Cet engagement très conséquent a été salué par les organisations professionnelles, puisque 800 millions d’euros sont budgétés, en complément des 300 millions d’indemnisations sanitaires.
Ils concernent toutes les filières avicoles et leurs maillons (élevages en zones réglementées, secteur œuf, aval et services spécialisés, sélection-accouvage). Sur ces 800 millions, 120 M€ iraient à la sélection-accouvage et 90 M€ aux entreprises agroalimentaires.
Les indemnisations des éleveurs — uniquement en zones réglementées — sont de trois types. L’indemnisation I1 couvre les pertes à 100 % jusqu’à la levée de l’interdiction de remise en place. Comme l’an dernier elle sera suivie d’une indemnisation I2 à 100 % (50 % l’an dernier) durant 150 jours. L’indemnisation I3 est nouvelle. Elle compense le déficit annoncé d’oiseaux d’un jour. Elle pourra être accordée pendant 120 jours, même à l’éleveur ayant remis un lot en place mais n’en trouvant plus. Le taux d’aide passe de 50 % à 100 % s’il dédensifie dans le cadre du plan Adour spécifique à 68 communes du Sud-Ouest.
Zones réglementées priorisées
Avec l’indemnisation I3, le ministère tente de faire d’une pierre deux coups : d’une part dédommager pour diminuer le risque là où l’épizootie pourrait reprendre ou s’amplifier, d’autre part permettre que les accouveurs livrent plus dans les zones non indemnisables.

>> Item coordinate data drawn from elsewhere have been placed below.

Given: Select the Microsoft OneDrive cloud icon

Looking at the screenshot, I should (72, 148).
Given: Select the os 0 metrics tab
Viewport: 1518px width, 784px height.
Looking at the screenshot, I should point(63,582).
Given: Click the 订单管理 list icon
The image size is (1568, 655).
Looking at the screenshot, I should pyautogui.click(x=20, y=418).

Cette mesure du ministère ne sera pas suffisante pour satisfaire le pic de demande de foie gras pour Noël. Habituellement, il faut 3 à 3,4 millions de mâles mulards par mois entre juillet et septembre. Cette année, le déficit mensuel sera de 1 à 1,6 million de têtes même en gardant toutes les femelles. Grimaud Frères, qui fournit un tiers des mulards, ne peut honorer plus de 15 % de ses commandes de mâles (27 % avec les femelles). « Le manque est tel que personne ne sera satisfait », regrette Yann Le Pottier, directeur général de Grimaud Frères.

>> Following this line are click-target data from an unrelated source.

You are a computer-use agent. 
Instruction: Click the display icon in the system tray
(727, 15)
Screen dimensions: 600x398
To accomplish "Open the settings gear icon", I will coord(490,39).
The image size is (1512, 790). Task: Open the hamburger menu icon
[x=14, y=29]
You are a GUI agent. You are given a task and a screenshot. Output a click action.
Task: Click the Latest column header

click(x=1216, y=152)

Les oubliés du volet économique sont incontestablement les éleveurs des zones saines frappés d’une double peine : pas de mise en place et pas d’indemnisation. La Confédération paysanne et le Modef n’ont pas raté l’occasion de dénoncer cette « injustice » qui vient s’ajouter à l’absence de modulation de la mise à l’abri en fonction d’une analyse de situation individuelle. Le risque de disparition d’éleveurs indépendants élevant en plein air est réel. C’est pourquoi, l’appel à la solidarité lancé par l’interprofession du foie gras semble justifié.
Une présence devenue endémique
Chaque automne, il va falloir s’habituer à produire avec un risque de contamination accru. Désormais, les virus influenza aviaires sont passés du statut de « migrants » à « résidents », comme le suggèrent les nombreuses découvertes d’oiseaux marins morts du H5N1 sur le littoral, de la Manche jusqu’à l’Atlantique. Plus de cadavres d’oiseaux ont été collectés entre juin et août qu’entre octobre et mai dernier.
Cette situation change certaines donnes. Si la nécessité d’une mise à l’abri ne fait plus partie du débat, ses conditions et sa durée interrogent. Le ministère va saisir l’Anses pour qu’elle analyse des solutions alternatives. Par ailleurs, la révision des critères définissant les trois niveaux de risque et les mesures associées est envisagée. Un zonage affiné permettrait de réduire la durée de mise à l’abri.
Les six enjeux relevés par l’Anses
Dans son rapport d’expertise en date du 20 juin et remis au ministère de l’agriculture, l’Anses pointe six thèmes de progrès :
Une détection plus précoce (tests hebdomadaires et autotests)
Un dispositif de biosécurité à généraliser (combler les failles identifiées)
Un fonctionnement des filières à mieux raisonner (mutualisation, dédensification)
Une organisation territoriale de lutte à anticiper (alternatives à l’équarrissage)
Un risque pour la santé publique (franchissement de la barrière d’espèces)
La vaccination comme moyen complémentaire de lutte.